提示文
ということでまずは5分程度ですが、以下の動画をご覧ください。

本ブログでご紹介したい動画

・2022年J1リーグ第28節 アビスパ福岡×名古屋グランパスエイト

動画の内容

・1―0で名古屋グランパスがリードしていた前半21分。アビスパ福岡側の選手が相手との接触で倒され、すぐに起き上がれず。これを見た名古屋グランパスの選手が意図的にボールを外へ蹴り出し、倒れた選手の治療に入る。試合はアビスパ福岡側のスローインで再開。福岡の選手はフェアプレー精神で相手に返そうと敵陣方向に投げたのだが、このボールを右サイドで同福岡の外国人選手が奪い、ゴール前へクロスを供給。そのボールを福岡のこれまた外国人選手が左足で合わせゴールを奪って1―1の同点としてしまった。

何が問題か

・プレー自体はルールに違反したわけではない。しかし、負傷した可能性ある選手の治療のため、相手選手が試合を止めるために故意に外に蹴り出した後、治療が終わった後は相手にボールを返すのがフェアプレーであり日本サッカー界の暗黙のルールでありながら、そのルールを外国籍選手が破ってゴールを決めてしまった。

その後の展開

・これに名古屋グランパス側が激怒。名古屋側の監督が福岡側の監督のところへ行き、2人の話し合いの結果、福岡が無抵抗で1点を与えることになった。

※まさに、これだけを見ると福岡側の外国人選手がとんでもなくフェアプレーに反した行動をしたかのように見えます。ただし、この問題には複雑な背景がありました。

問題の背景

・これは後に福岡側の外国人選手がSNSで発信したことですが、名古屋グランパスの1得点目に異議を申し立てるためにとった行動とのこと。(つまりこの問題のシーンが起こる背景があった)
以下は、そのシーン。まずはご覧下さい。(背景のシーン、24秒過ぎから)

<解説>
・前半2分、ロングボールを処理しようとした福岡のゴールキーパーがペナルティーエリア外へ飛び出ると、帰陣してきた味方ディフェンダーと頭同士が激突し転倒。ゴールキーパーは脳震盪の疑いがあったものの、味方同士の接触であり2人が倒れ込んでいるなかでもプレーは止まらず。名古屋はそのままボールを拾いゴールを決めて先制点を挙げた。
※一応補足しておきますと、この脳震盪を起こしたゴールキーパー、大事には至らず、今は回復しているそうです。

専門家の意見

・Jリーグの元プロフェッショナルレフェリー、家本政明氏は以下の通り指摘。

問題 1
福岡対名古屋戦の文章によると、名古屋側の監督と福岡側の監督が話し合った結果、どうなったか答えよ。
問題 2
福岡対名古屋戦の文章を、最後の文の次から書き継げ。
記録は参照しなくてよい。

(収集データ項目)
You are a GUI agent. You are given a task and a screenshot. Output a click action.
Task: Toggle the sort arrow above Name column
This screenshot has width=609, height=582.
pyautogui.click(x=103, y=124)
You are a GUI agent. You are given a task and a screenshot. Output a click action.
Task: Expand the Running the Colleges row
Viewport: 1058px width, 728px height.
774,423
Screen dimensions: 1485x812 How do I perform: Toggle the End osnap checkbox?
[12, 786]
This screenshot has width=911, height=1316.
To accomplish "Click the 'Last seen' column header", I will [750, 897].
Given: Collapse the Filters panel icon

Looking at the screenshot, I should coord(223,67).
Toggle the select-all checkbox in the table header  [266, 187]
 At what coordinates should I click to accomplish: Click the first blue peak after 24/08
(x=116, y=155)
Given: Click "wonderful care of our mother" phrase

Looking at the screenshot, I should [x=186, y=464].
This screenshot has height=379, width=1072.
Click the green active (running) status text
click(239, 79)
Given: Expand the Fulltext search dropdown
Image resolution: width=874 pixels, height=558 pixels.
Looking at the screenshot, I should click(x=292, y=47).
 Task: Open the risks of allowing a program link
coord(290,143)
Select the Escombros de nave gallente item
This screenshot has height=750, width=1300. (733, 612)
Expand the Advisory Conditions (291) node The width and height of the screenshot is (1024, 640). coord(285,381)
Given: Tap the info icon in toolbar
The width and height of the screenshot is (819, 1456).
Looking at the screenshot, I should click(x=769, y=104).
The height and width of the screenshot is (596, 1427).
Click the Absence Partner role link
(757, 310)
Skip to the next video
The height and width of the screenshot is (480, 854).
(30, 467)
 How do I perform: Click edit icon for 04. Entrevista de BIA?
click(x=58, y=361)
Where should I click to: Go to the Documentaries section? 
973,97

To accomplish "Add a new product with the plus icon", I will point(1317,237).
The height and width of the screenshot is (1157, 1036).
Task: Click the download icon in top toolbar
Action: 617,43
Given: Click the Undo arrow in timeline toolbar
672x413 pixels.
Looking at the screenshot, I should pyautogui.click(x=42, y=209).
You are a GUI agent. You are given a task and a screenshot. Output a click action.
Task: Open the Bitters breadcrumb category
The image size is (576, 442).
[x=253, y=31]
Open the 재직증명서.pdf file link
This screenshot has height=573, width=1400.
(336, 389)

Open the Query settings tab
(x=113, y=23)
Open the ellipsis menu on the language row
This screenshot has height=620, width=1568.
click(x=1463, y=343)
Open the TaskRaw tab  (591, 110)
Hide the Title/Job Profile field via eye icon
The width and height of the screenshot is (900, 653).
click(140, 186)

解答欄 1
福岡が無抵抗で1点を与えることになった。

解答欄 2
「名古屋が悪いということは絶対ないこの状況で唯一止められるのはレフェリーチームの判断だけ。競技規則の一番最初に、『サッカー競技規則の基本的考え方と精神』というものがあって、『事故が起きてしまうのは致し方ないものだが、競技規則は競技者の安全や安心・快適さとスポーツがフェアであることとのバランスを取りながら、サッカーの試合ができる限り安全にプレーできるための手助けになることを目指している』と書いてある。~(中略)~競技精神としてレフェリーとして何を大事にしなきゃいけないのか、十分に把握できていれば、この状況でも止めることができたと思う。」

判断が難しかったシーンながら、プレーを止める余地はあったと見解を述べています。間違いなく脳震盪が起きている場面、味方同士の接触や相手側のチャンス場面という状況を加味してもレフェリーは即座に試合を止める必要があったのではないかとの事です。

外国人選手がとった行動

・ここまで来て再度最初の動画を見てみてください。福岡の外国人選手があながち全て悪いと言えるでしょうか。もしかしたら意図的であるにしろ、名古屋の1得点目のレフェリングを見て、福岡の外国人選手は本レフェリーの判断基準、価値基準は「多少の接触、負傷の程度でも試合を止めない」と思った可能性もあります。

日本人と外国人

・やっと私が本ブログで話したかった内容になりますが、日本はスポーツの世界では兎にも角にも「フェアプレー」が叫ばれます。どんなに試合に勝ったとしても、いわゆる「狡賢さ」や「相手を落とし込めるプレー」での勝利は評価に値しないという教育、伝統ですね。

一方で、海外、とりわけサッカーのような世界的なスポーツで強豪と言われる国の中には、それをまさに「真剣勝負」として捉え、試合を止めることができる権限を持つのは唯一レフェリーだけだという価値基準を持っています。

私もこのブログを書くにあたって数人知人に意見を求めてみましたが、バレーボールやバスケットボールなど球技をやっている人はレフェリーが止める止めないに関わらず試合を止めるべきだという意見であったのに対し、ボクシングなど格闘技を行っていた人はレフェリーが止めない限りは逆にチャンスになるのだからプレーを続けるべきだとの意見を持っていました。(確かに格闘技はやるかやられるかの世界ですからね…悠長なことは言ってられないのかもしれません)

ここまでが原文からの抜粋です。